* Exercise goal:
These records need to be repeated exactly, every one of them.

* Saved entries:
"""
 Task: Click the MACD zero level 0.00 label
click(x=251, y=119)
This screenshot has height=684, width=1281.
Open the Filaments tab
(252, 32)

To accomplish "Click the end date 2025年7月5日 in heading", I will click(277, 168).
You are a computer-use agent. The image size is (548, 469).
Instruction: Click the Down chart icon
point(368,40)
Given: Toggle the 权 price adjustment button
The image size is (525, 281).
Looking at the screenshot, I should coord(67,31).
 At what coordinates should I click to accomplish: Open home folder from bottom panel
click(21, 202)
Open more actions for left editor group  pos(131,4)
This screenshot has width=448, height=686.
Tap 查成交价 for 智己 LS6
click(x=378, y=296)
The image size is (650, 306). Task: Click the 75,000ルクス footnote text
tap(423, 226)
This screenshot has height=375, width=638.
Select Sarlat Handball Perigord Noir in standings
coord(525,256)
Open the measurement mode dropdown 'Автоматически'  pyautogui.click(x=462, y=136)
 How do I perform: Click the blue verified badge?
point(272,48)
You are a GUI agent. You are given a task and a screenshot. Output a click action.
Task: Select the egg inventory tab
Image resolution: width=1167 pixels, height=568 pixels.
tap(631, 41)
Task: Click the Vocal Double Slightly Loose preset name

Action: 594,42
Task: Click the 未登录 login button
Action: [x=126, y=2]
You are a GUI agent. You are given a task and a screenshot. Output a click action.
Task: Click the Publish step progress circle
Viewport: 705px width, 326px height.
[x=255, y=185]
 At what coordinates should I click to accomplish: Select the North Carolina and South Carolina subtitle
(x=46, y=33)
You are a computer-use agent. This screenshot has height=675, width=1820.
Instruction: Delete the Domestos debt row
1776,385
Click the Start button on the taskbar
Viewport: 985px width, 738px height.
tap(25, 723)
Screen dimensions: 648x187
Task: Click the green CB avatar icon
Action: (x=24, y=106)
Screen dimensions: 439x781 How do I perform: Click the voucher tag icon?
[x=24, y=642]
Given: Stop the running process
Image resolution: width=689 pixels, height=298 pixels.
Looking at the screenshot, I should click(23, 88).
"""
* Your solution:
 Task: Click the MACD zero level 0.00 label
click(x=251, y=119)
This screenshot has height=684, width=1281.
Open the Filaments tab
(252, 32)

To accomplish "Click the end date 2025年7月5日 in heading", I will click(277, 168).
You are a computer-use agent. The image size is (548, 469).
Instruction: Click the Down chart icon
point(368,40)
Given: Toggle the 权 price adjustment button
The image size is (525, 281).
Looking at the screenshot, I should coord(67,31).
 At what coordinates should I click to accomplish: Open home folder from bottom panel
click(21, 202)
Open more actions for left editor group  pos(131,4)
This screenshot has width=448, height=686.
Tap 查成交价 for 智己 LS6
click(x=378, y=296)
The image size is (650, 306). Task: Click the 75,000ルクス footnote text
tap(423, 226)
This screenshot has height=375, width=638.
Select Sarlat Handball Perigord Noir in standings
coord(525,256)
Open the measurement mode dropdown 'Автоматически'  pyautogui.click(x=462, y=136)
 How do I perform: Click the blue verified badge?
point(272,48)
You are a GUI agent. You are given a task and a screenshot. Output a click action.
Task: Select the egg inventory tab
Image resolution: width=1167 pixels, height=568 pixels.
tap(631, 41)
Task: Click the Vocal Double Slightly Loose preset name

Action: 594,42
Task: Click the 未登录 login button
Action: [x=126, y=2]
You are a GUI agent. You are given a task and a screenshot. Output a click action.
Task: Click the Publish step progress circle
Viewport: 705px width, 326px height.
[x=255, y=185]
 At what coordinates should I click to accomplish: Select the North Carolina and South Carolina subtitle
(x=46, y=33)
You are a computer-use agent. This screenshot has height=675, width=1820.
Instruction: Delete the Domestos debt row
1776,385
Click the Start button on the taskbar
Viewport: 985px width, 738px height.
tap(25, 723)
Screen dimensions: 648x187
Task: Click the green CB avatar icon
Action: (x=24, y=106)
Screen dimensions: 439x781 How do I perform: Click the voucher tag icon?
[x=24, y=642]
Given: Stop the running process
Image resolution: width=689 pixels, height=298 pixels.
Looking at the screenshot, I should click(23, 88).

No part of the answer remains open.